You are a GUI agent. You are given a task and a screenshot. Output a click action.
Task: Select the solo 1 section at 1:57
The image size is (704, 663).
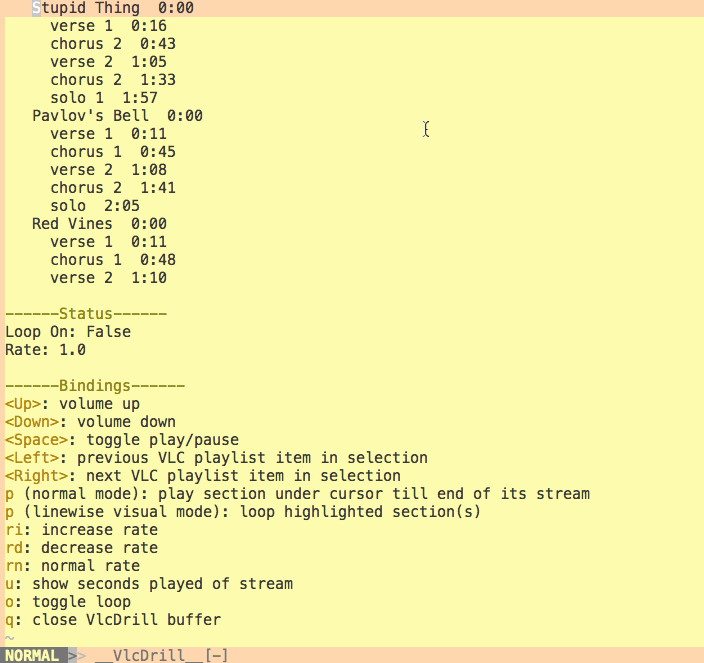(x=104, y=98)
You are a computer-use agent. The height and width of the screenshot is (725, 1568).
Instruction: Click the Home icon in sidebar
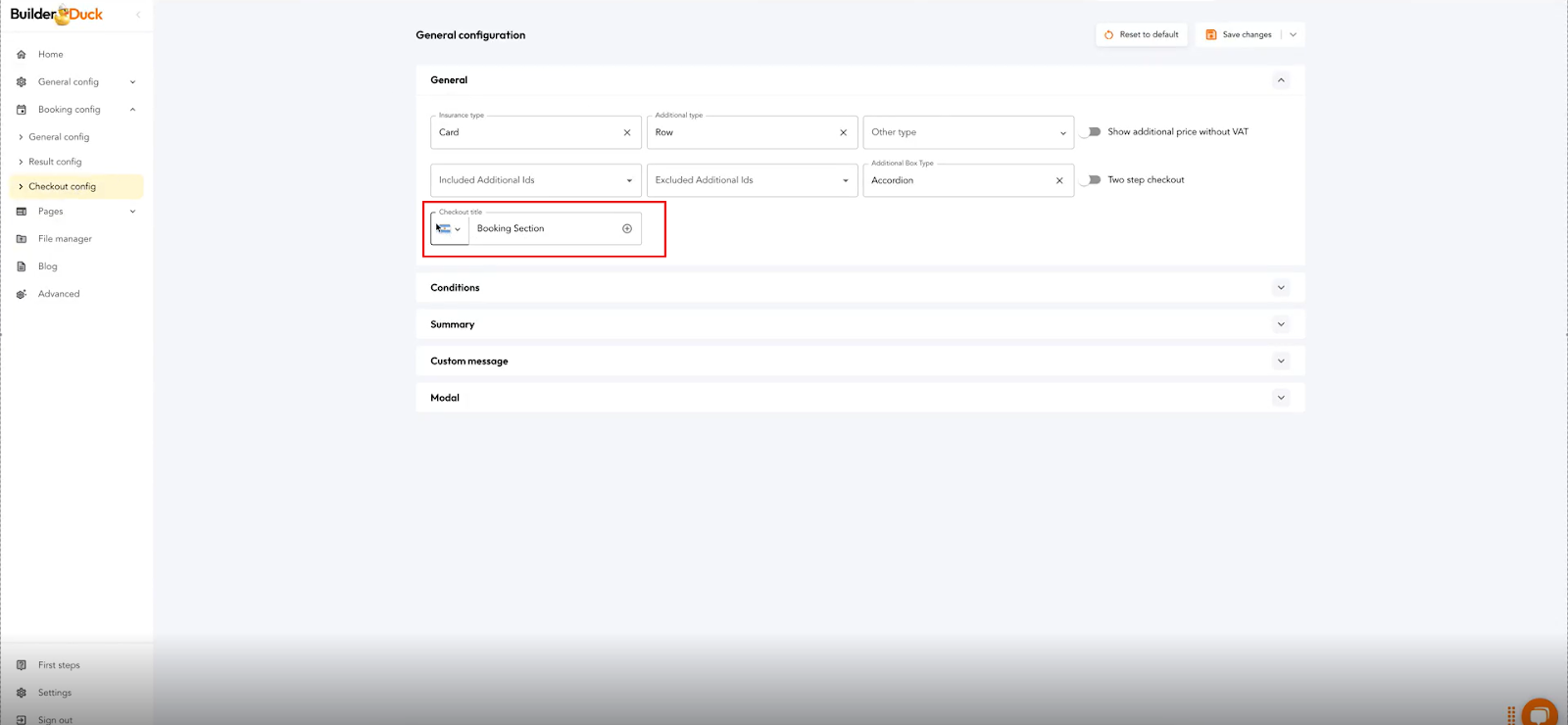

────────

**Assignment**
Looking at the entries, state how many lines hold the string "agent", with the number as the sole reply.

**Exercise solution**
2